Collected data
- - - - -

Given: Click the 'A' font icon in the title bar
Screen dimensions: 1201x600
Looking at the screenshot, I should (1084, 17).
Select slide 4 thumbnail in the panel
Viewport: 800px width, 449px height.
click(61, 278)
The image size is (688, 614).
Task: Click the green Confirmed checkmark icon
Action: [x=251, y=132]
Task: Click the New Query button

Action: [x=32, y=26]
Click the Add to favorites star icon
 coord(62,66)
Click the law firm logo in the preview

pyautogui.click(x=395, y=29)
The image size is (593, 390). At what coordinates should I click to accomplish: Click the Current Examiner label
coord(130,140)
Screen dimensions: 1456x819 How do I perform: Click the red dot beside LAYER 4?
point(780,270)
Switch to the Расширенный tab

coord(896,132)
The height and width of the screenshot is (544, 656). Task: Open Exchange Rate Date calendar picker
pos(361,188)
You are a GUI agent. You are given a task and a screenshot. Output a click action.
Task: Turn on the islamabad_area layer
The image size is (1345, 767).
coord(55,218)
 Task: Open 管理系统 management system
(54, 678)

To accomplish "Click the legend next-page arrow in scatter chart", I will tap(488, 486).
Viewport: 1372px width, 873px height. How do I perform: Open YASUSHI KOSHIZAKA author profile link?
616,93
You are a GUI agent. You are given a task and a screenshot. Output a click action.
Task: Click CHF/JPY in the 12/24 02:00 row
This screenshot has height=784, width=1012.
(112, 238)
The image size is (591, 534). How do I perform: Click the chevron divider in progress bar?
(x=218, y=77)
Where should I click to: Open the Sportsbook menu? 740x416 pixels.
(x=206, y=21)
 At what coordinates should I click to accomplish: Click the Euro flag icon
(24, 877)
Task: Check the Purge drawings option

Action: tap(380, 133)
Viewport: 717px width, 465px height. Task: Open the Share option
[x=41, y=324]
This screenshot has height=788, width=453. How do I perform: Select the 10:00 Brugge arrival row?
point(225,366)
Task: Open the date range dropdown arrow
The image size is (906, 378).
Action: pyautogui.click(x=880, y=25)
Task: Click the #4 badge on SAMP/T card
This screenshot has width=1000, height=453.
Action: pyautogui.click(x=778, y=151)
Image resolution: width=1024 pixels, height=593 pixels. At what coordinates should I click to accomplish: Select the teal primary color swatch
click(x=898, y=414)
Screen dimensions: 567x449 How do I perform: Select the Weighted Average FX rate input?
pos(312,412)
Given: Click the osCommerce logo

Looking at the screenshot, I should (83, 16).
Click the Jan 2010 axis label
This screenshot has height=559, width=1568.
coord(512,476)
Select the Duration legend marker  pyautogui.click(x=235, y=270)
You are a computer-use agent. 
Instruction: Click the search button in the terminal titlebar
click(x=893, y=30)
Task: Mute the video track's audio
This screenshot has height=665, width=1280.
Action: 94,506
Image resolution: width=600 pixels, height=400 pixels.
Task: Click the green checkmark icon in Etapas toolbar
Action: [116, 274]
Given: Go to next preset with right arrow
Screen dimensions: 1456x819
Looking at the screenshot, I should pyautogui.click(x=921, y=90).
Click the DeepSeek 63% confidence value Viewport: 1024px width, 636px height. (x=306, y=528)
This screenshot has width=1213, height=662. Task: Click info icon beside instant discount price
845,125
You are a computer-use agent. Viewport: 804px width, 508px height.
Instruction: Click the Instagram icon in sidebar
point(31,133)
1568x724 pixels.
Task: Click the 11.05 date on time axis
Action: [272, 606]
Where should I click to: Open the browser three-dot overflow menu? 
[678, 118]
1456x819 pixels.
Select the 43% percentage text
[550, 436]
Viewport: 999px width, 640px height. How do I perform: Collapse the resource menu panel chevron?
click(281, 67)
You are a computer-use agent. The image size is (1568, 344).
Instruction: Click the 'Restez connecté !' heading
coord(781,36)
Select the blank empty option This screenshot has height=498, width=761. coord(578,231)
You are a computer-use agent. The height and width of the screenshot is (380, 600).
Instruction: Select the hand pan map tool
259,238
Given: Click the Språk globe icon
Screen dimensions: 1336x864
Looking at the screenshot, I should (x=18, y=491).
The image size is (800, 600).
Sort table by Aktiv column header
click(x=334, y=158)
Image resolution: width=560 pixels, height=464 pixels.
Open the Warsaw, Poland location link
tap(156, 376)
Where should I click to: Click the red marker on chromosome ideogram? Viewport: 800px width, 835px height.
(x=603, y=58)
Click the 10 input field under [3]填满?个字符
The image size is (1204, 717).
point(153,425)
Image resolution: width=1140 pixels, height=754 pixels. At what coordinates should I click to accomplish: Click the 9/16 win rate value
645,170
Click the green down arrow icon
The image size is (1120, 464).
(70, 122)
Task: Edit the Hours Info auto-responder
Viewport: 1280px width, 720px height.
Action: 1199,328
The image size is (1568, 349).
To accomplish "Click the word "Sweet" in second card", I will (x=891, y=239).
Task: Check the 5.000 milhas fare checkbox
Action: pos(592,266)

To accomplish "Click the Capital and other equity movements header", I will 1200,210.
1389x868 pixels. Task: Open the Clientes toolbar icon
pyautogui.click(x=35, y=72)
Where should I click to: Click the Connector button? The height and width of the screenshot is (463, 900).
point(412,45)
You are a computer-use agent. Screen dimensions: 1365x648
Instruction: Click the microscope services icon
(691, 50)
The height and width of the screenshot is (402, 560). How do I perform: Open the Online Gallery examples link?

- - - - -

With the line containing "Viewport: 1280px width, 720px height." as the start and the last line of the entries as the end, print that whole span exactly.

Viewport: 1280px width, 720px height.
Action: 1199,328
The image size is (1568, 349).
To accomplish "Click the word "Sweet" in second card", I will (x=891, y=239).
Task: Check the 5.000 milhas fare checkbox
Action: pos(592,266)

To accomplish "Click the Capital and other equity movements header", I will 1200,210.
1389x868 pixels. Task: Open the Clientes toolbar icon
pyautogui.click(x=35, y=72)
Where should I click to: Click the Connector button? The height and width of the screenshot is (463, 900).
point(412,45)
You are a computer-use agent. Screen dimensions: 1365x648
Instruction: Click the microscope services icon
(691, 50)
The height and width of the screenshot is (402, 560). How do I perform: Open the Online Gallery examples link?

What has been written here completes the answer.